Ciò non significa fagocitare l'altro eliminando le differenze per assimilarlo alla propria cultura, perché è proprio nella differenza che Cristo prende carne, facendo diventare la diversità occasione di dialogo e di comunione.

La differenza non  viene  eliminata, ma relativizzata e, direi, sublimata.

C'è qualcosa che sta alla base delle differenze. Ed è che tutti siamo figli dello stesso Padre, tutti siamo eredi della sua santità, e a tutti allo stesso modo è dato il dono della vocazione ad essere uno in  Cristo Gesù.

I cristiani "quelli della via"

Per finire mi piace ricordare come la chiesa primitiva definisce i cristiani.
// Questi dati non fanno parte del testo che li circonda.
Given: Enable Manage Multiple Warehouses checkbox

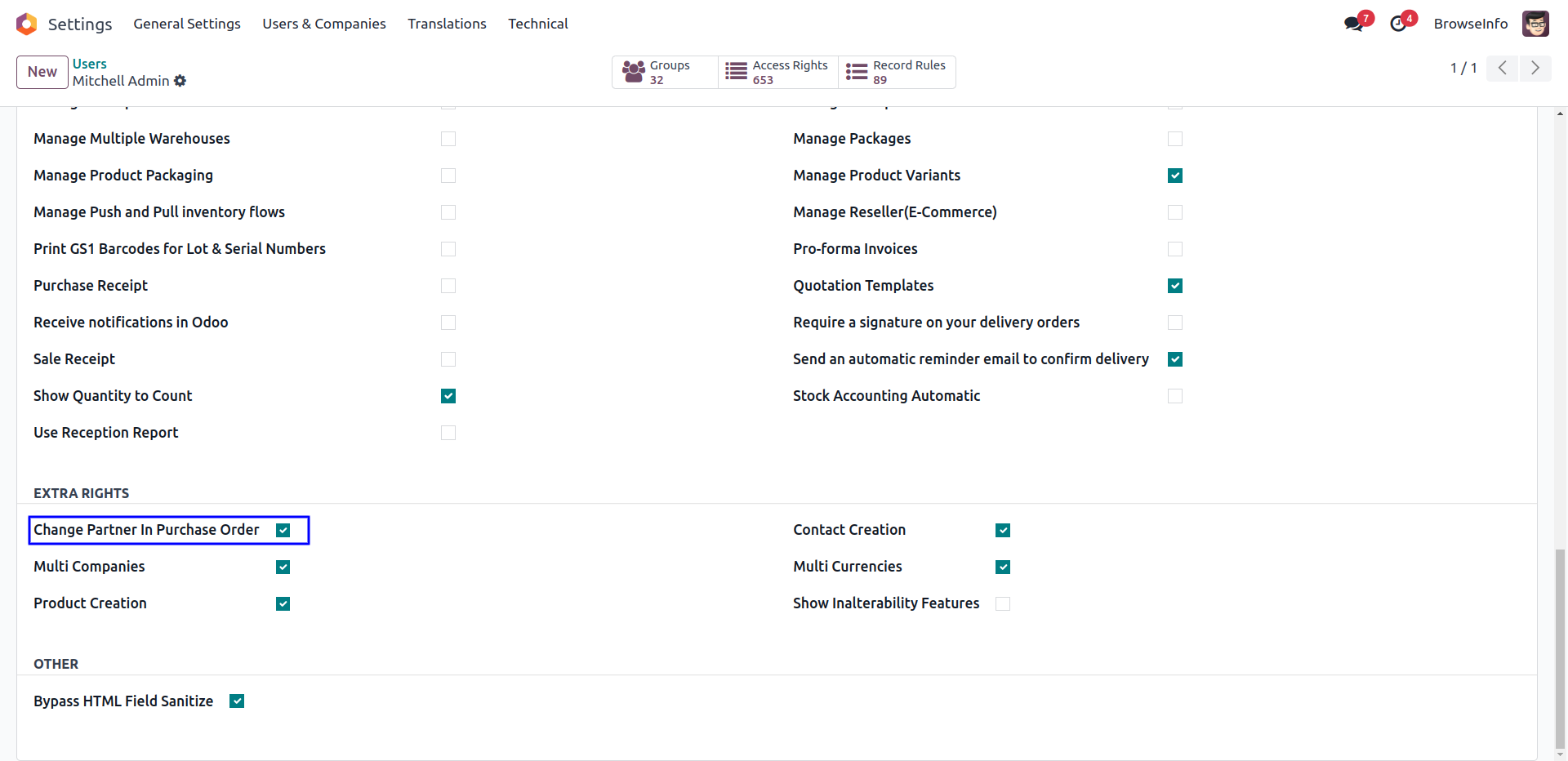Looking at the screenshot, I should coord(448,139).
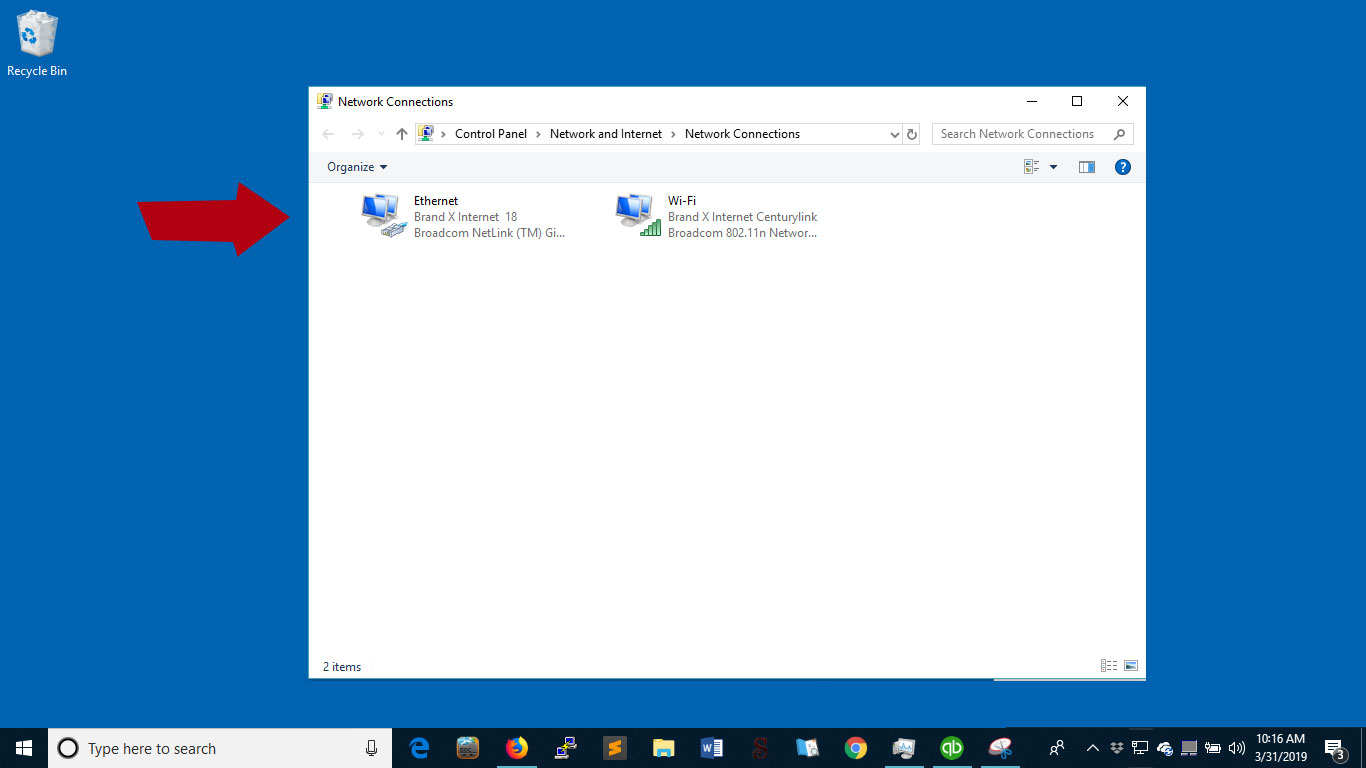
Task: Open the Organize dropdown menu
Action: pyautogui.click(x=357, y=167)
Negli Atti sono chiamati “quelli della via”, nella Lettera agli Ebrei “ospiti e pellegrini sulla terra”,  nella I Lettera di Pietro “forestieri e esuli” dove l'aspetto unificante è dato dalla provvisorietà, dal limite che tiene lontani dalla brama del possesso perché “non abbiamo qui una città stabile”.

La consapevolezza di vivere in modo provvisorio nella terra in attesa della patria celeste non esenta dalle responsabilità e non de-potenzia la terra in favore della patria celeste, ma, anzi,  la nostra terra ne rimane illuminata e la luce le fornisce un orientamento: veniamo da Dio e camminiamo sempre migranti verso Dio.

Questo è il nostro atto costituzionale che ci libera da ogni tipo di idolatria personale e socio istituzionale e serve a preservarci da quella malattia che, come un virus che non si riesce del  tutto a debellare, prende il nome di etnocentrismo.